2010 saw Garry reach the quarter-finals of the World Championship. He defeated Ross Montgomery, the sixth seed, in the decided set after Montgomery missed six darts to win the match. He then swept aside the previously impressive Martin McCloskey 4–1 with some much-improved finishing. In the quarter-final he took two sets off the eventual champion Martin Adams but was ultimately outplayed.

Thompson was seeded 10th for the 2011 BDO World Championship, and once again reached the quarter-final stage. He beat German teenager Arno Merk 3–1 in the first round, and Alan Norris 4–2 in the second round, but in the quarter-final he lost 5–4 to Jan Dekker having led 3-0 and 4–2 in sets and missing nine darts at doubles to win the match. Had Thompson won the match and gone on to win his semi-final as well, he would have played the final on his 46th birthday.

Thompson was unseeded for the 2012 BDO World Championship, and was defeated 3–1 by débutante Paul Jennings in the first round.

Thompson was once again unseeded at the 2013 BDO World Championship, but this time won his first round match 3–1 over Gary Robson. In the second round, Thompson was once again defeated by Dekker in a deciding set, 4–3, having led 3–2.

Thompson won the BDO British Open in 2013, arguably his biggest victory to date, beating James Wilson in the final.
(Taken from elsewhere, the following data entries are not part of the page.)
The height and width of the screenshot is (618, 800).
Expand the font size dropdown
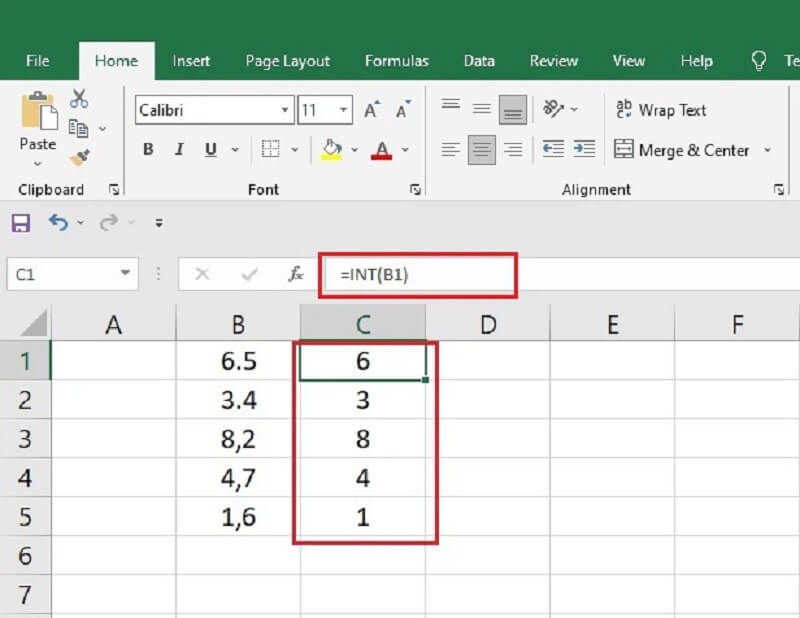pos(345,110)
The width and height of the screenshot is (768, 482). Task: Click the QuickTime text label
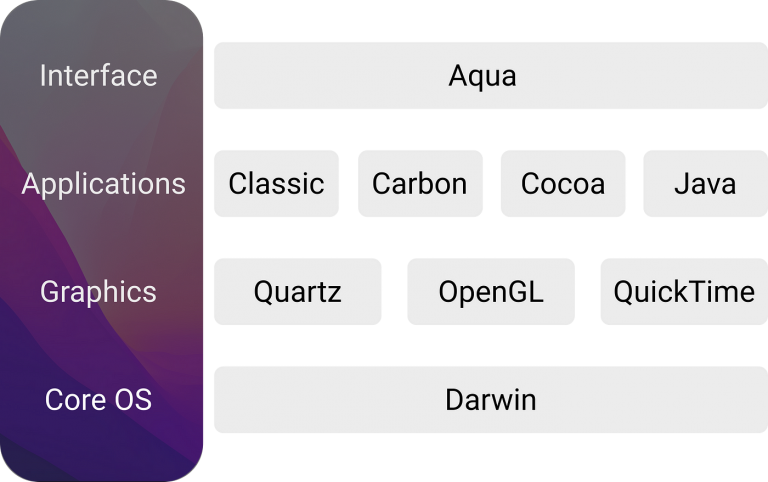coord(684,292)
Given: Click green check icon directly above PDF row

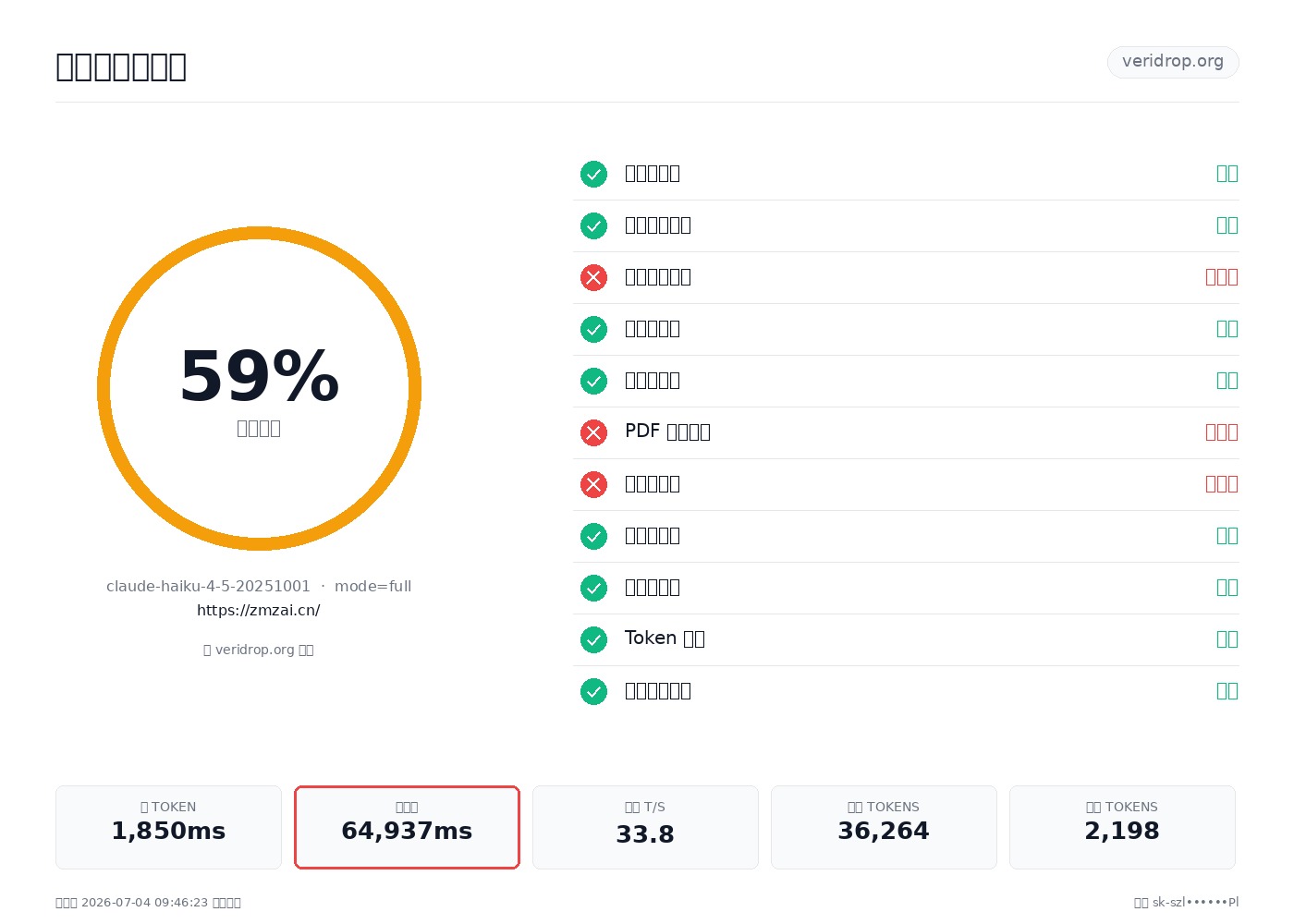Looking at the screenshot, I should point(593,381).
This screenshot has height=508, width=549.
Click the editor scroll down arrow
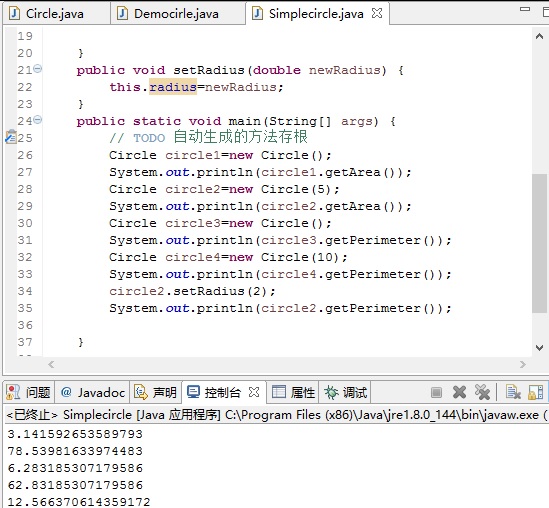(x=539, y=348)
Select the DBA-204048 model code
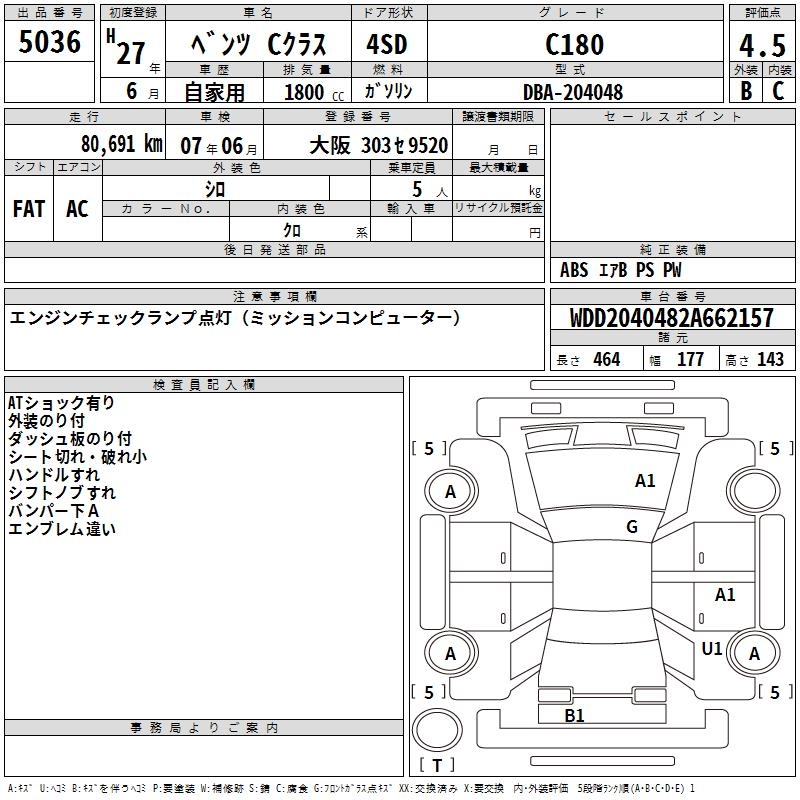This screenshot has height=800, width=800. (x=573, y=92)
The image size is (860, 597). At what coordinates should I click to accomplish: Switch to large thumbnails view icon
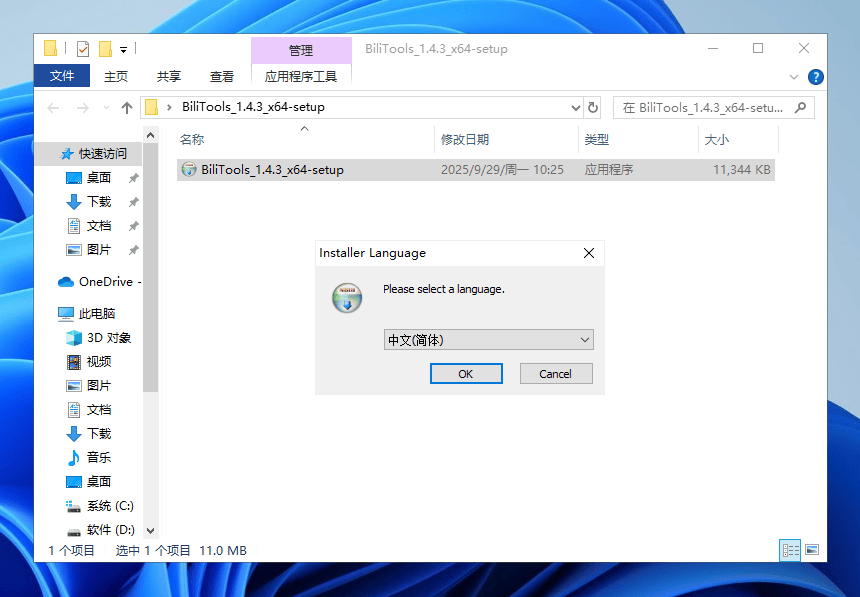pos(812,550)
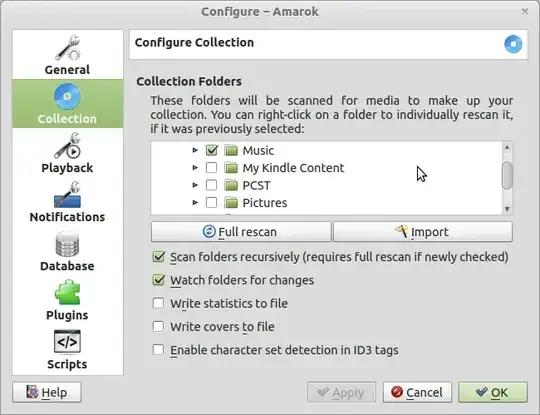Viewport: 540px width, 415px height.
Task: Click the Import button
Action: pos(423,231)
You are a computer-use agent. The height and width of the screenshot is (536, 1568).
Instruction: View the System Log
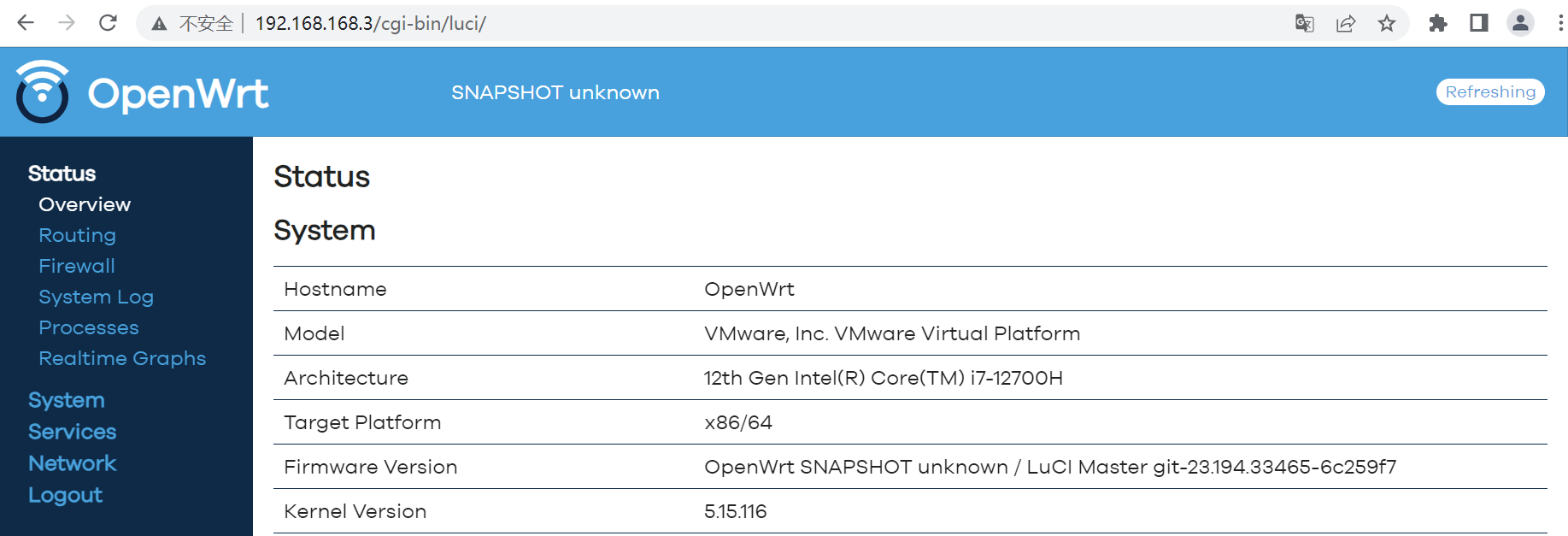click(96, 297)
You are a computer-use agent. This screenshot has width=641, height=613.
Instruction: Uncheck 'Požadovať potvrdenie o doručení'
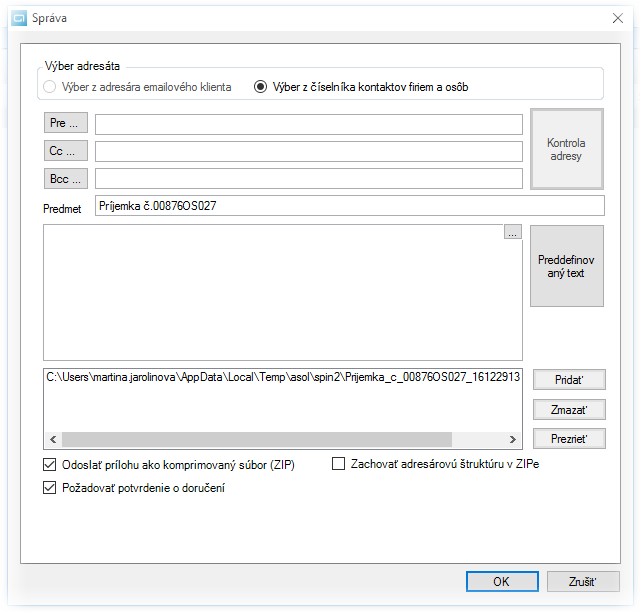pos(51,488)
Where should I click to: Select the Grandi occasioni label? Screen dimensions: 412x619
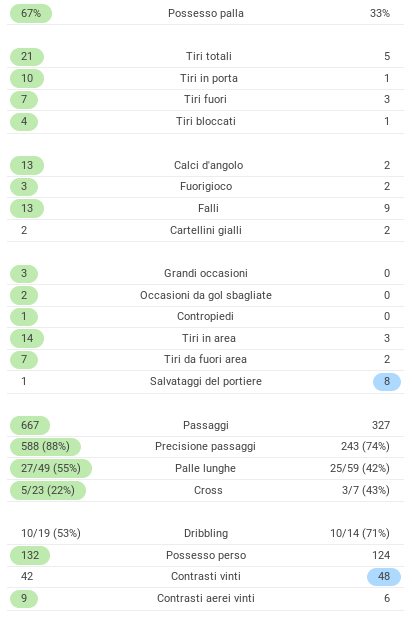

Despite this, Thompson only qualified for the 2014 World Championship as a preliminary and lost his prelim match to Jim Widmayer after leading 2–1 in sets and having several chances to break Widmayer's throw in the deciding set.

==World Championship results==

===BDO===

- 2009: 1st round (lost to Daryl Gurney 1–3)
- 2010: Quarter-final (lost to Martin Adams 2–5)
- 2011: Quarter-final (lost to Jan Dekker 4–5)
- 2012: 1st round (lost to Paul Jennings 1–3)
- 2013: 2nd round (lost to Jan Dekker 3–4)
- 2014: Last 40 (lost to Jim Widmayer 2–3)

==Performance timeline==

BDO

| Tournament | 2008 | 2009 | 2010 | 2011 | 2012 | 2013 | 2014 | 2015 |
|---|---|---|---|---|---|---|---|---|
| BDO World Championship | DNQ | 1R | QF | QF | 1R | 2R | PR | DNQ |
| Winmau World Masters | L40 | L72 | L16 | L40 | L32 | L272 | L272 | L80 |
| Finder Darts Masters | DNQ |  | RR | DNQ |  |  |  |  |

==Personal life==
Garry currently resides in Silsden, West Yorkshire, with his partner Tina and son Jack.